Friday, June 19, 2009

"Communication Gap", oil on masonite, by Sharman Owings


It often occurs to me that I need more “gaps” in my classes. That may sound somewhat negative, but according to one dictionary, a gap is simply “an unfilled space or interval”, and surely my young scholars would appreciate more of those during our sometimes drawn out English classes. Surely they would be grateful for an occasional brief opportunity to do absolutely nothing – to neither listen nor speak nor think, but just sit in stillness and peace. In the midst of the veritable cannonade of words and ideas that is a part of every class, they would welcome a chance to sit back and take a breath. It’s odd that I don’t realize this more thoroughly, and put it into practice. How hard is it to understand that gaps – interludes when nothing happens – are vital to the proper functioning of young minds – and any minds, for that matter?
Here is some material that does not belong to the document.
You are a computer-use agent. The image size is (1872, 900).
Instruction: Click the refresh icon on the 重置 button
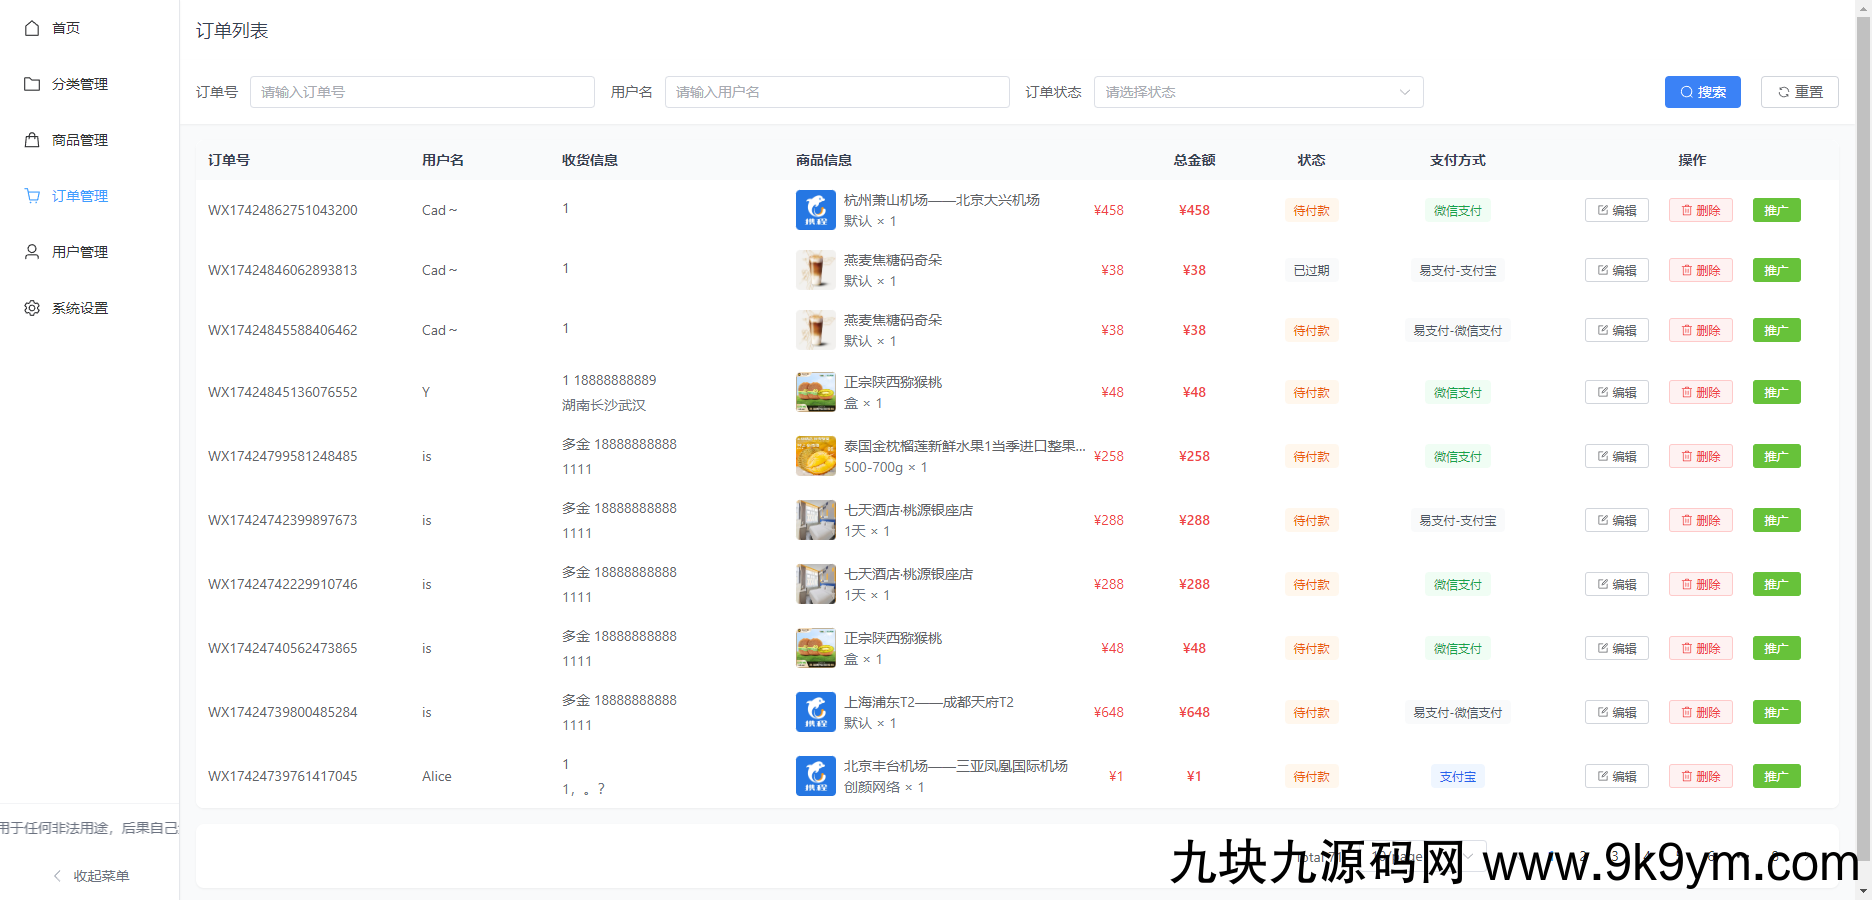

Don’t we have a long gap every night in which to settle and refresh our lives through sleep? And, at the other end of the spectrum, isn’t there a brief gap in between each word we say, so that our words can be understandable to others? Without the gap of sleep, we would soon die, and without the gaps between words, our speech would sound like lunacy. Gaps are a vital part of reality, from the gaps between each breath to the gaps between the outermost stars. Why, then, do I so often insist on running a gap-less English class: dashing, shoving, and elbowing ahead in a nonstop manner, breathlessly pushing the scholars to the finish line? What about a chance to relax and think deeply about what’s been said? What about a deep breath now and then?